8

I'm using a uniform random variable (0 mean, 1 variance) to generate white noise. Then I'm doing a moving average on those samples. I'm trying to figure out the variance of this output distribution.

Since I have a fixed number of independently distributed samples, $n$, that are being added together, this feels like the distribution you get from adding die rolls. Unlike a multinomial distrubution, the trial outcomes get added together and are continuous but bounded. (Well, given that it's floating point data, they're actually discrete but large.)

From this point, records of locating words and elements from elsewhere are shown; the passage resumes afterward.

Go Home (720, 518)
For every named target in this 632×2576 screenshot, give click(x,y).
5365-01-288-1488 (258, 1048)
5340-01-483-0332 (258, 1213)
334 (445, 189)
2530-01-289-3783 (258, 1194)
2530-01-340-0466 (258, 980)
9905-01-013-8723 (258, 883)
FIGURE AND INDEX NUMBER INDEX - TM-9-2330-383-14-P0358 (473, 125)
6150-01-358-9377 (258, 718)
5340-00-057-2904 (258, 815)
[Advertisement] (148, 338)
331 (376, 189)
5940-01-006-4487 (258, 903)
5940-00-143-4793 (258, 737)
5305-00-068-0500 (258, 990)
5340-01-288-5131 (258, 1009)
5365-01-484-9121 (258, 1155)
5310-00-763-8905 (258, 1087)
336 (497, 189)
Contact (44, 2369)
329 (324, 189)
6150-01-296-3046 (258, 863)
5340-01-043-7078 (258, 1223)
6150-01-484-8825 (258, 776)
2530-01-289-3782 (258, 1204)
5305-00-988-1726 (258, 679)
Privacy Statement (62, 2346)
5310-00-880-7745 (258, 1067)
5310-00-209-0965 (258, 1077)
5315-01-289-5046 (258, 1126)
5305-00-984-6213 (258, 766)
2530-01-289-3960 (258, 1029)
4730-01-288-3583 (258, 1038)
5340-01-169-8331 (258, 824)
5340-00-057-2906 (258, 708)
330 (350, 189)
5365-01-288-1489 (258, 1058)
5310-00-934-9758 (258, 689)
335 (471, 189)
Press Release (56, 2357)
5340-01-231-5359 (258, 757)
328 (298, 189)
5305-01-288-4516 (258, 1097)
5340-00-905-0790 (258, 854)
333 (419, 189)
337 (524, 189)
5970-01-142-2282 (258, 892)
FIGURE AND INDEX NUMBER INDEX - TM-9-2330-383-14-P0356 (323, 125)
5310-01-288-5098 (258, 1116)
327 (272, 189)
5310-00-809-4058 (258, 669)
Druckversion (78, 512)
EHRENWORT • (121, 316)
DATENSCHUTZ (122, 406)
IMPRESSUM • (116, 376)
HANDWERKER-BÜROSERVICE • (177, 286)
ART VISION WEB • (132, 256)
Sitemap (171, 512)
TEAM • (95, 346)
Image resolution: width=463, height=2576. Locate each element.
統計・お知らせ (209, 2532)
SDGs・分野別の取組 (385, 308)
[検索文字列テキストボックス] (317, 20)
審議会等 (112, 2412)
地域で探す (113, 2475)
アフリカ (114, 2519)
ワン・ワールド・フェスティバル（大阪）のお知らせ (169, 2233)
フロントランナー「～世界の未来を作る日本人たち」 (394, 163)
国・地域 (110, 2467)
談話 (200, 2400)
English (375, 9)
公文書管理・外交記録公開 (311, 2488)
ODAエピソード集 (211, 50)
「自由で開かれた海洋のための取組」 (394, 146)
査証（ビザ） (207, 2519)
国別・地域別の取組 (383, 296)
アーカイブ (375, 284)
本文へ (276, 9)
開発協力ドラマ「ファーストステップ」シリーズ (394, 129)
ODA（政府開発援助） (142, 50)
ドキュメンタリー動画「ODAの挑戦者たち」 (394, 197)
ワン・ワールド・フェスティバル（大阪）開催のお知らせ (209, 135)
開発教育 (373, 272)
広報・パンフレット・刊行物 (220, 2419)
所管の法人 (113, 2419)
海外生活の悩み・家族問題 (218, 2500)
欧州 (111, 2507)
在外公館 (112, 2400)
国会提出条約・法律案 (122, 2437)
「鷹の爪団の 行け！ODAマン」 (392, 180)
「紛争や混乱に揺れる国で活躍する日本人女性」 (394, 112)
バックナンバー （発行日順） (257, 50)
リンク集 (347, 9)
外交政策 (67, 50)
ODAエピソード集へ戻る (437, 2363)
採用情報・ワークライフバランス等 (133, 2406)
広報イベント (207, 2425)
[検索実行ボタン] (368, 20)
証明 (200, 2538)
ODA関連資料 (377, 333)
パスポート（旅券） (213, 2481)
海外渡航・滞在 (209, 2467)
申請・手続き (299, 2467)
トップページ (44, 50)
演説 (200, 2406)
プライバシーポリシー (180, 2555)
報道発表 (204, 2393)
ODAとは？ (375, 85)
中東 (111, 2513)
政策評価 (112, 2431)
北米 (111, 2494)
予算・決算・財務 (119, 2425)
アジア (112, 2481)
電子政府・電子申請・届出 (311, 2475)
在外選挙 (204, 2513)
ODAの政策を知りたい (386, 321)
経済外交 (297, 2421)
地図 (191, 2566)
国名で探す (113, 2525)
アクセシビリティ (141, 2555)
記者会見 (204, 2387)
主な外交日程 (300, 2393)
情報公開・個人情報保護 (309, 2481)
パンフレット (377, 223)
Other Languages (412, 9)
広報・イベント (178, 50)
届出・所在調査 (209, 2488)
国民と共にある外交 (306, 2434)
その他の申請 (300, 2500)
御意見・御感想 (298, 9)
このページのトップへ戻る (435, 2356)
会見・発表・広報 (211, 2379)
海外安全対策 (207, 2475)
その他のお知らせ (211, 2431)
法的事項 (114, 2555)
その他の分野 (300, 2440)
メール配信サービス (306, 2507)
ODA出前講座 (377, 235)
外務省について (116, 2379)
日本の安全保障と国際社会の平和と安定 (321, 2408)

Does this distribution have a name? From a histogram, it looks like a binomial distribution. Using the variance for a multinomial distribution doesn't really work because I'm adding the samples, not treating them as un-addable categories.

Thanks!

  • 1
    Gaussian distribution. – Adrian Keister May 07 '20 at 20:56
  • 3
    Although it's not Gaussian, a Gaussian becomes an attractive approximation once $n$ exceeds 2. See https://stats.stackexchange.com/questions/41467 for illustrations and some analysis. But you don't need to know any of this to find the variance, because that depends only on basic properties of variances rather than on the distribution. – whuber May 07 '20 at 21:18
  • 1
    That is good intuition on your part to see the analogy with the binomial distribution. It is interesting to see the role that binomial coefficients play in the Irwin-Hall PDF. – John Coleman May 08 '20 at 10:44

1 Answers1

13

The sum of i.i.d. uniform random variables follows the Irwin–Hall distribution.